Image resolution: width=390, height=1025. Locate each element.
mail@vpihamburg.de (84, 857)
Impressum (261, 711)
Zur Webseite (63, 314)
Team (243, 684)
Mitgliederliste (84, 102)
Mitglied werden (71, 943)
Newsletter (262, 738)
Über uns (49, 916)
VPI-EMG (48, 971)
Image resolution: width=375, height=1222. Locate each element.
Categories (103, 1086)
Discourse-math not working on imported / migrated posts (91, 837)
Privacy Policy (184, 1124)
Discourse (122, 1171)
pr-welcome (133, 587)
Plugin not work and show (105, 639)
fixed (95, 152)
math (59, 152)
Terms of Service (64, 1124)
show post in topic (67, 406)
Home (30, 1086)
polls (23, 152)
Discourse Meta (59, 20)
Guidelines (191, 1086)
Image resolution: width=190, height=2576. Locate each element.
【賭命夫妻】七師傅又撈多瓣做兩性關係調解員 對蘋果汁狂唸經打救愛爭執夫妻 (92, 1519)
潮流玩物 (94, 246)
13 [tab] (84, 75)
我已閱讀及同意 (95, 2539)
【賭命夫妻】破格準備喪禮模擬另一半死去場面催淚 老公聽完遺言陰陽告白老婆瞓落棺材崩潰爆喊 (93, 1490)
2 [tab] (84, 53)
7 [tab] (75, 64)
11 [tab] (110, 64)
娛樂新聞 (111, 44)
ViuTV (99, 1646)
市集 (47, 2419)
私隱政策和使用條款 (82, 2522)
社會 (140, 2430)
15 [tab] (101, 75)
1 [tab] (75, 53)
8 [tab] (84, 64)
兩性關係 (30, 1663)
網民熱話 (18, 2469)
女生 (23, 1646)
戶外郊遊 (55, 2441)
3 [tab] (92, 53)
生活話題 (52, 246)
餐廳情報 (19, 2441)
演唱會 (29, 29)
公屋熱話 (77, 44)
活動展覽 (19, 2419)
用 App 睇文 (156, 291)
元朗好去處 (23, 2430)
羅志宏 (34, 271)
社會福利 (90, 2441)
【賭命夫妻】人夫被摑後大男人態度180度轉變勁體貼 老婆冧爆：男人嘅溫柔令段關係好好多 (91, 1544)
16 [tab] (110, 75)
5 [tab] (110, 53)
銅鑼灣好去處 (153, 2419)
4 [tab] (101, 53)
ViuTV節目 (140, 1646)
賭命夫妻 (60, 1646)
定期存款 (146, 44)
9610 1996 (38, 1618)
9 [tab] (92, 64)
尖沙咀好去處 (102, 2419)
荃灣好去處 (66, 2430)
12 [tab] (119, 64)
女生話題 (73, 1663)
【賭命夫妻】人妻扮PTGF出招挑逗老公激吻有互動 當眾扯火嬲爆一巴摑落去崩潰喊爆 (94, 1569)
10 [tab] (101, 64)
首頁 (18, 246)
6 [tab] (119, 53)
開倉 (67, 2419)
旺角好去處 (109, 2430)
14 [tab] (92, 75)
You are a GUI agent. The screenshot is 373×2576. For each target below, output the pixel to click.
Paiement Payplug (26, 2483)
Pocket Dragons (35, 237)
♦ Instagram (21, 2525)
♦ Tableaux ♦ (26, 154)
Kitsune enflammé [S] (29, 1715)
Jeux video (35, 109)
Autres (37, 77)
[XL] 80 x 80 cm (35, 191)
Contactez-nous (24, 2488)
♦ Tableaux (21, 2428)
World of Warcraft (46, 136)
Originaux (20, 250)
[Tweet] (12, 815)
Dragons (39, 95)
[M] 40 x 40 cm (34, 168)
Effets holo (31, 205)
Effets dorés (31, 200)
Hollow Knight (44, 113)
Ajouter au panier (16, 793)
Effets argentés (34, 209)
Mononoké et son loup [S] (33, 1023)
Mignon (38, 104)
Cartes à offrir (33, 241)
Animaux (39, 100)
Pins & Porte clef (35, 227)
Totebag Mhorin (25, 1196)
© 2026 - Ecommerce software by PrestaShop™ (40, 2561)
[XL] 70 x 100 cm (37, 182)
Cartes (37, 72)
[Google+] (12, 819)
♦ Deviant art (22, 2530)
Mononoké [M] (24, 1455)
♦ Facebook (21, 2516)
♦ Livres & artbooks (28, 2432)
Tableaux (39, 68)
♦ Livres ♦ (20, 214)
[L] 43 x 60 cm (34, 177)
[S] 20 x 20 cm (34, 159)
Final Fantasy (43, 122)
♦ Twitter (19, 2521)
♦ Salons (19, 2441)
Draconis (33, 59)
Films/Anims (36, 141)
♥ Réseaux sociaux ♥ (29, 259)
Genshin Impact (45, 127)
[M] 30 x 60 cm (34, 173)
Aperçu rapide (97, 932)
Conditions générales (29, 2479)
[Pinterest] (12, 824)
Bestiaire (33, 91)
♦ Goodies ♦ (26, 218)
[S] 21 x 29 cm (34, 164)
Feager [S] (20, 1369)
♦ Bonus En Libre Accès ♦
________________________
> WORK TO COMPLETE:
Each entry must be retyped exactly as it was written above.

> WRITTEN ANSWER:
Image resolution: width=390, height=1025. Locate each element.
mail@vpihamburg.de (84, 857)
Impressum (261, 711)
Zur Webseite (63, 314)
Team (243, 684)
Mitgliederliste (84, 102)
Mitglied werden (71, 943)
Newsletter (262, 738)
Über uns (49, 916)
VPI-EMG (48, 971)
Image resolution: width=375, height=1222. Locate each element.
Categories (103, 1086)
Discourse-math not working on imported / migrated posts (91, 837)
Privacy Policy (184, 1124)
Discourse (122, 1171)
pr-welcome (133, 587)
Plugin not work and show (105, 639)
fixed (95, 152)
math (59, 152)
Terms of Service (64, 1124)
show post in topic (67, 406)
Home (30, 1086)
polls (23, 152)
Discourse Meta (59, 20)
Guidelines (191, 1086)
Image resolution: width=190, height=2576. Locate each element.
【賭命夫妻】七師傅又撈多瓣做兩性關係調解員 對蘋果汁狂唸經打救愛爭執夫妻 (92, 1519)
潮流玩物 (94, 246)
13 [tab] (84, 75)
我已閱讀及同意 (95, 2539)
【賭命夫妻】破格準備喪禮模擬另一半死去場面催淚 老公聽完遺言陰陽告白老婆瞓落棺材崩潰爆喊 (93, 1490)
2 [tab] (84, 53)
7 [tab] (75, 64)
11 [tab] (110, 64)
娛樂新聞 (111, 44)
ViuTV (99, 1646)
市集 (47, 2419)
私隱政策和使用條款 (82, 2522)
社會 (140, 2430)
15 [tab] (101, 75)
1 [tab] (75, 53)
8 [tab] (84, 64)
兩性關係 (30, 1663)
網民熱話 (18, 2469)
女生 (23, 1646)
戶外郊遊 (55, 2441)
3 [tab] (92, 53)
生活話題 (52, 246)
餐廳情報 (19, 2441)
演唱會 (29, 29)
公屋熱話 (77, 44)
活動展覽 (19, 2419)
用 App 睇文 (156, 291)
元朗好去處 (23, 2430)
羅志宏 (34, 271)
社會福利 (90, 2441)
【賭命夫妻】人夫被摑後大男人態度180度轉變勁體貼 老婆冧爆：男人嘅溫柔令段關係好好多 (91, 1544)
16 [tab] (110, 75)
5 [tab] (110, 53)
銅鑼灣好去處 (153, 2419)
4 [tab] (101, 53)
ViuTV節目 (140, 1646)
賭命夫妻 (60, 1646)
定期存款 (146, 44)
9610 1996 (38, 1618)
9 [tab] (92, 64)
尖沙咀好去處 (102, 2419)
荃灣好去處 (66, 2430)
12 [tab] (119, 64)
女生話題 (73, 1663)
【賭命夫妻】人妻扮PTGF出招挑逗老公激吻有互動 當眾扯火嬲爆一巴摑落去崩潰喊爆 (94, 1569)
10 [tab] (101, 64)
首頁 (18, 246)
6 [tab] (119, 53)
開倉 (67, 2419)
旺角好去處 (109, 2430)
14 [tab] (92, 75)
You are a GUI agent. The screenshot is 373×2576. For each target below, output the pixel to click.
Paiement Payplug (26, 2483)
Pocket Dragons (35, 237)
♦ Instagram (21, 2525)
♦ Tableaux ♦ (26, 154)
Kitsune enflammé [S] (29, 1715)
Jeux video (35, 109)
Autres (37, 77)
[XL] 80 x 80 cm (35, 191)
Contactez-nous (24, 2488)
♦ Tableaux (21, 2428)
World of Warcraft (46, 136)
Originaux (20, 250)
[Tweet] (12, 815)
Dragons (39, 95)
[M] 40 x 40 cm (34, 168)
Effets holo (31, 205)
Effets dorés (31, 200)
Hollow Knight (44, 113)
Ajouter au panier (16, 793)
Effets argentés (34, 209)
Mononoké et son loup [S] (33, 1023)
Mignon (38, 104)
Cartes à offrir (33, 241)
Animaux (39, 100)
Pins & Porte clef (35, 227)
Totebag Mhorin (25, 1196)
© 2026 - Ecommerce software by PrestaShop™ (40, 2561)
[XL] 70 x 100 cm (37, 182)
Cartes (37, 72)
[Google+] (12, 819)
♦ Deviant art (22, 2530)
Mononoké [M] (24, 1455)
♦ Facebook (21, 2516)
♦ Livres & artbooks (28, 2432)
Tableaux (39, 68)
♦ Livres ♦ (20, 214)
[L] 43 x 60 cm (34, 177)
[S] 20 x 20 cm (34, 159)
Final Fantasy (43, 122)
♦ Twitter (19, 2521)
♦ Salons (19, 2441)
Draconis (33, 59)
Films/Anims (36, 141)
♥ Réseaux sociaux ♥ (29, 259)
Genshin Impact (45, 127)
[M] 30 x 60 cm (34, 173)
Aperçu rapide (97, 932)
Conditions générales (29, 2479)
[Pinterest] (12, 824)
Bestiaire (33, 91)
♦ Goodies ♦ (26, 218)
[S] 21 x 29 cm (34, 164)
Feager [S] (20, 1369)
♦ Bonus En Libre Accès ♦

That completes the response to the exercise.